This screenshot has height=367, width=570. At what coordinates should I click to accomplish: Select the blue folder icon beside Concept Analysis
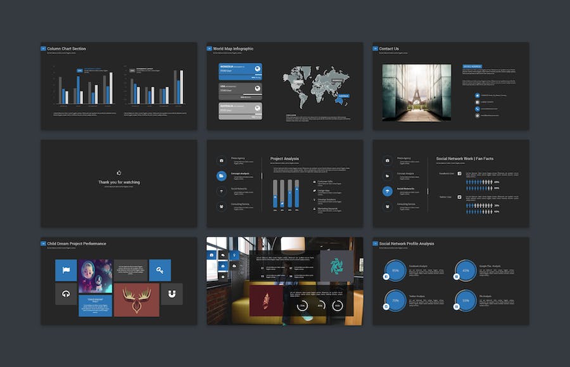pos(221,176)
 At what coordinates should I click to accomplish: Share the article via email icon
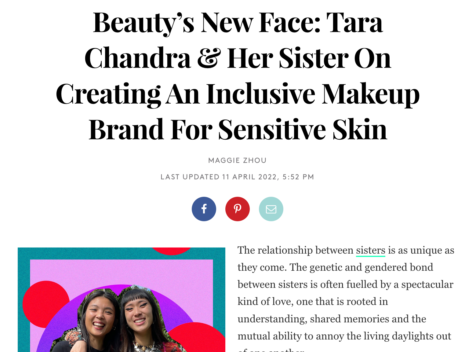[271, 209]
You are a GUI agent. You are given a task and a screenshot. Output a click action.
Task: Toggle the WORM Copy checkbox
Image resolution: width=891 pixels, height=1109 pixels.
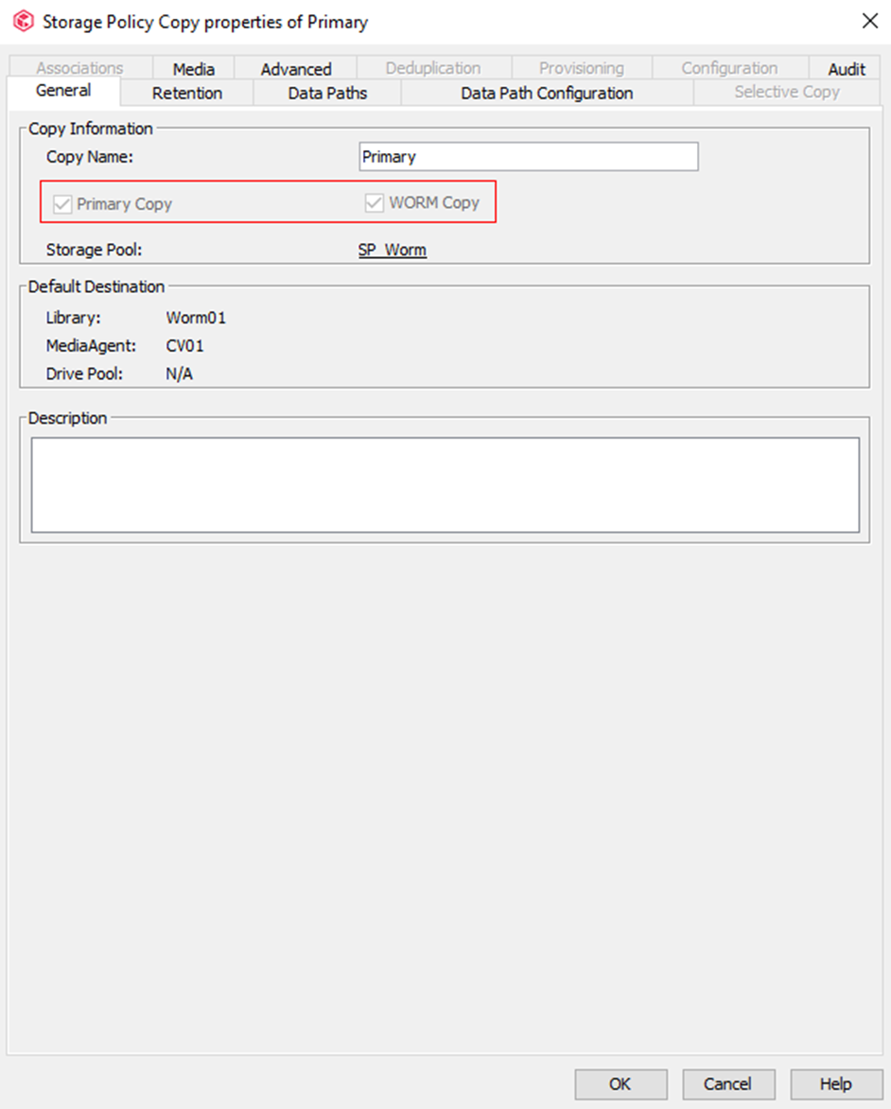tap(375, 203)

+--

### ABOUT THIS TASK
Each line from the one holding "At what coordinates should I click to accomplish: Share" through the end of the listing is to be output exactly, both ends included, with no other lines and the pictures left out.

### OUTPUT BELOW
 At what coordinates should I click to accomplish: Share the article via email icon
[271, 209]
You are a GUI agent. You are given a task and a screenshot. Output a click action.
Task: Toggle the WORM Copy checkbox
Image resolution: width=891 pixels, height=1109 pixels.
tap(375, 203)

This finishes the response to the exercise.